Three handwriting specialists presented analysis at a news conference of the note found in Foster's briefcase after the deputy White House counsel was found dead on 20 July 1993 in a park near Washington. They said it appeared the note was not written by Foster but was a forgery.

US Park Police and former independent counsel Robert Fiske concluded that Foster had committed suicide and that he had written the note, but his death has given rise to some conspiracy theories that Foster was murdered.

The note, said to have been written days or weeks before Foster died, complained of life in Washington and concluded: "I was not meant for the job or the spotlight of public life in Washington. Here ruining people is considered sport."

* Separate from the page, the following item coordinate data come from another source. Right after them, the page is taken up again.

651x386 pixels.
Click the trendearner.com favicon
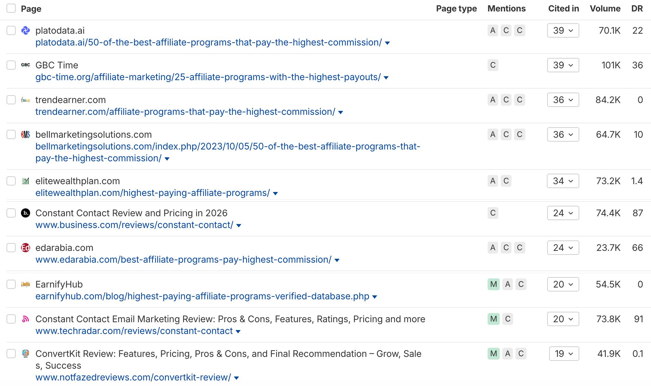tap(26, 100)
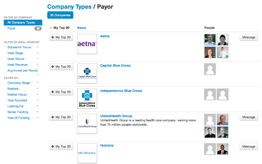Click the Humana logo thumbnail
The image size is (262, 164).
[87, 153]
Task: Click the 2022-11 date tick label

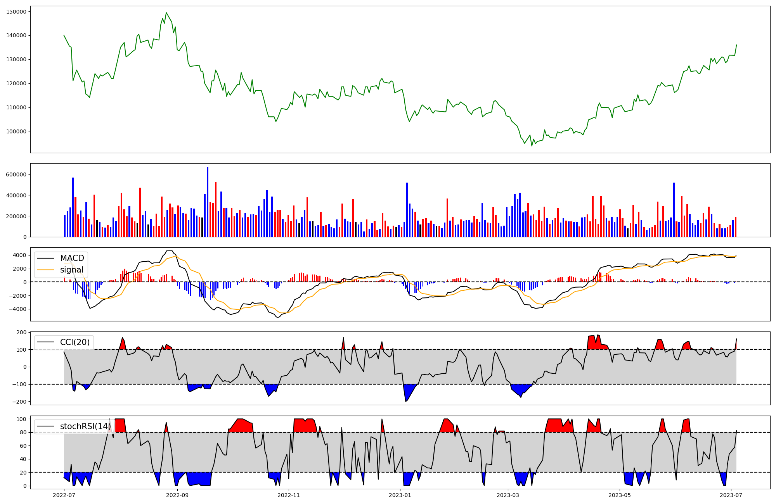Action: (289, 495)
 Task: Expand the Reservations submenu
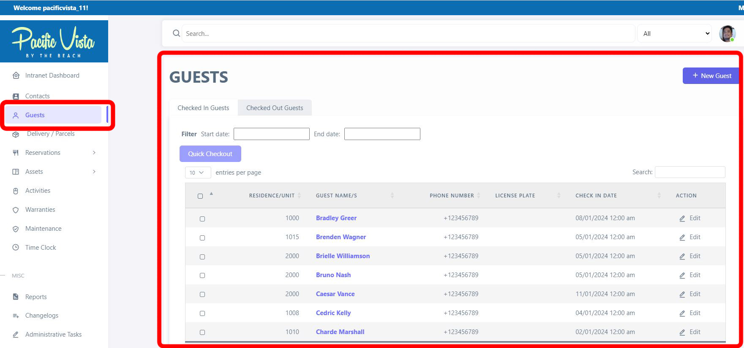[94, 153]
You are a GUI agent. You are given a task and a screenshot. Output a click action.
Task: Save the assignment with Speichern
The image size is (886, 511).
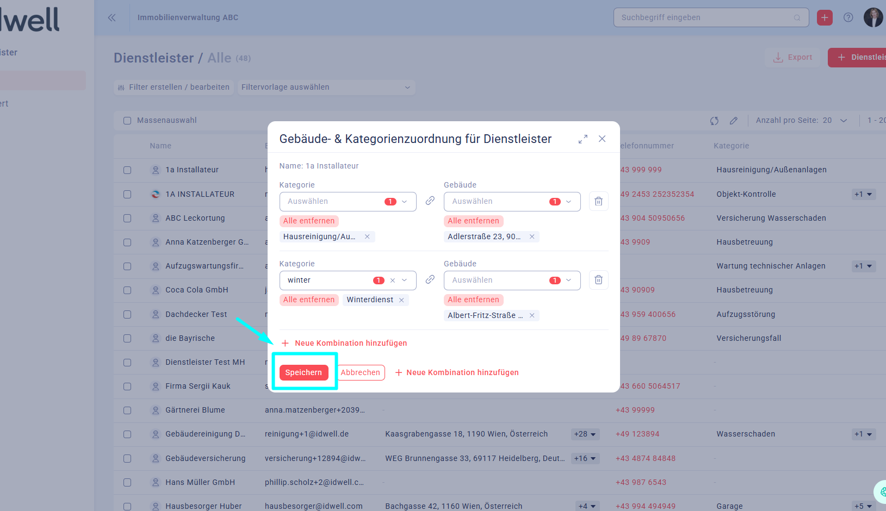303,372
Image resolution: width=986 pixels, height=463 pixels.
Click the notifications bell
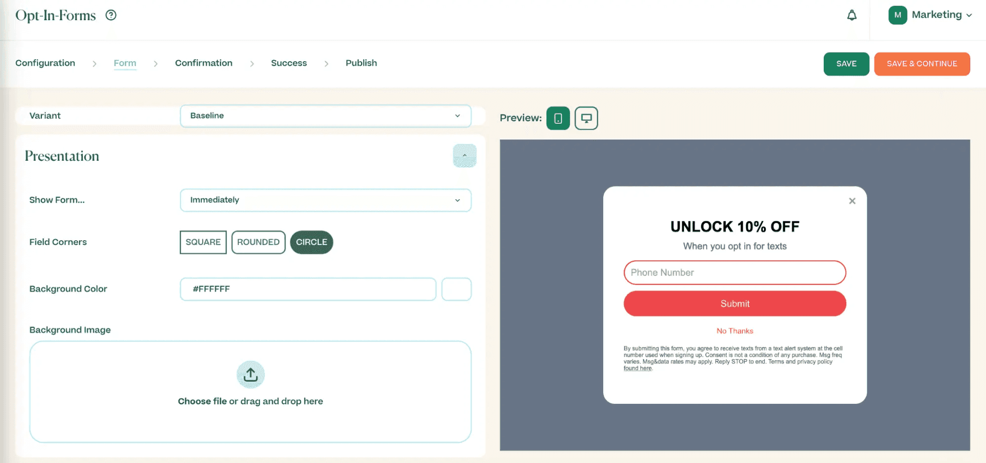[851, 15]
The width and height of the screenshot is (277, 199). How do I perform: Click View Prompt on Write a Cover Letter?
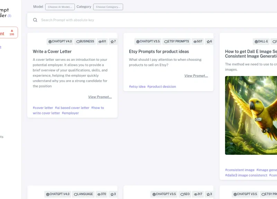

The handwriting specialists, former New York police department homicide expert Vincent Scalice, Oxford University manuscript expert Reginald Alton, and Boston private investigator Ronald Rice, said comparisons with a letter Foster had written had enough differences in style and letters to conclude the suicide note was not written by Foster.

John Bates, an associate counsel with Kenneth Starr, Mr Fiske's successor as the independent counsel investigating the Whitewater land deal of President Bill Clinton and Hillary Clinton, said the investigation of the Foster episode "is open and ongoing."

Dr Alton described the "forgery" as done by a "moderate forger, not necessarily a pro, somebody who could forge a check."